_QUOTED TEXT_
For purposes of Mr. Greenleaf, action or inaction is not considered “willful” unless done or omitted by him intentionally and without his reasonable belief that his action or inaction was in our or our Affiliates’ best interests, and does not include failure to act by reason of total or partial incapacity due to physical or mental illness.
With respect to each of Messrs. Sampson, Meffert, Wray, and Wilson, “Cause” is defined as:
conviction of a felony or a crime involving fraud or moral turpitude;
theft, material act of dishonesty or fraud, intentional falsification of any employment or Company records, or commission of any criminal act which impairs Participant’s ability to perform appropriate employment duties for the Company;
intentional or reckless conduct or gross negligence materially harmful to the Company or the successor to the Company after a Change in Control, including violation of a non-competition or confidentiality agreement;
willful failure to follow lawful instructions of the person or body to which Participant reports; or
gross negligence or willful misconduct in the performance of Participant’s assigned duties.
For purposes of Messrs. Sampson, Meffert, Wray, and Wilson, conduct shall not be considered “willful” unless done, or omitted to be done, not in good faith and without a reasonable belief that the conduct (or lack thereof) was in the best interests of the Company.
In the event of termination without Cause: Mr. Greenleaf would be entitled to (i) a pro rata portion of any bonus earned for the then fiscal year through the date of termination, (ii) twenty-four months’ base salary and two times the target bonus for the full fiscal year 2021, (iii) continued healthcare coverage for eighteen months following the date of termination, and (iv) accelerated vesting of RSU and option awards as if he had been employed for 24 months beyond the date of termination; and each of Messrs. Sampson, Meffert, Wray, and Wilson would be entitled to (i) twelve months’ base salary and (ii) continued healthcare coverage for six months following the date of termination.
Termination due to Death
The Company’s current benefit program includes a Company-paid life insurance policy for all named executive officers. In the event an NEO’s employment were terminated due to the NEO’s death, the NEO’s heirs, personal representatives or estate would receive the life insurance proceeds. In addition, the employment agreement with Mr. Greenleaf provides for certain additional payments in the event of death. Pursuant to Mr. Greenleaf’s agreement, in the event of death, he would be entitled to a pro rata portion of any bonus earned for the then fiscal year through the date of termination and accelerated vesting of RSUs and option awards as if he had been employed for 24 months beyond the date of termination.

_RECORDED INFORMATION_
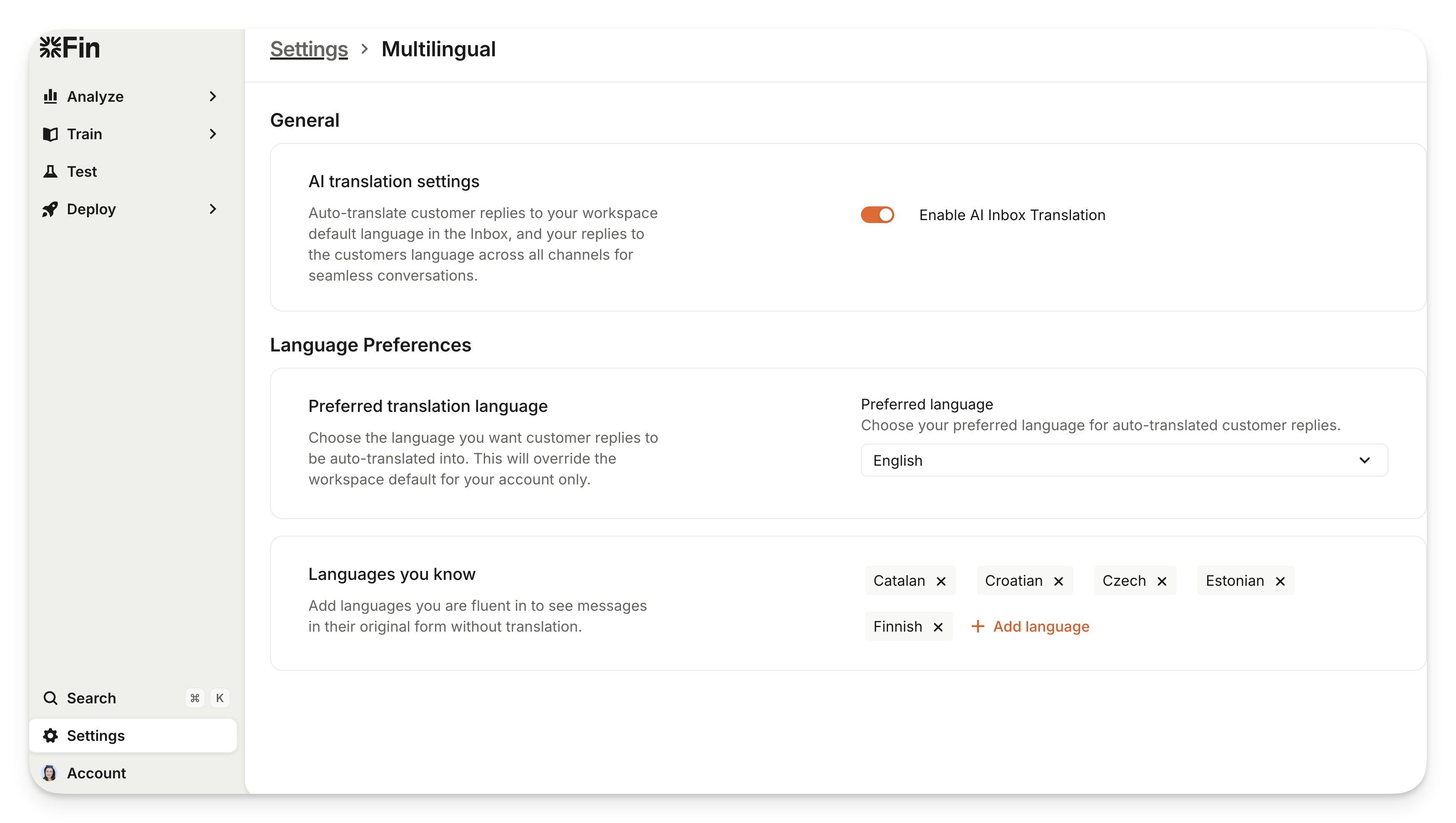Click the Search magnifier icon
The image size is (1456, 823).
coord(50,698)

_THE EXERCISE_
Copy word for word the part of the termination terms above, starting at "With respect to" and stopping after "Participant’s assigned duties.".

_RESPONSE TO THIS TASK_
With respect to each of Messrs. Sampson, Meffert, Wray, and Wilson, “Cause” is defined as:
conviction of a felony or a crime involving fraud or moral turpitude;
theft, material act of dishonesty or fraud, intentional falsification of any employment or Company records, or commission of any criminal act which impairs Participant’s ability to perform appropriate employment duties for the Company;
intentional or reckless conduct or gross negligence materially harmful to the Company or the successor to the Company after a Change in Control, including violation of a non-competition or confidentiality agreement;
willful failure to follow lawful instructions of the person or body to which Participant reports; or
gross negligence or willful misconduct in the performance of Participant’s assigned duties.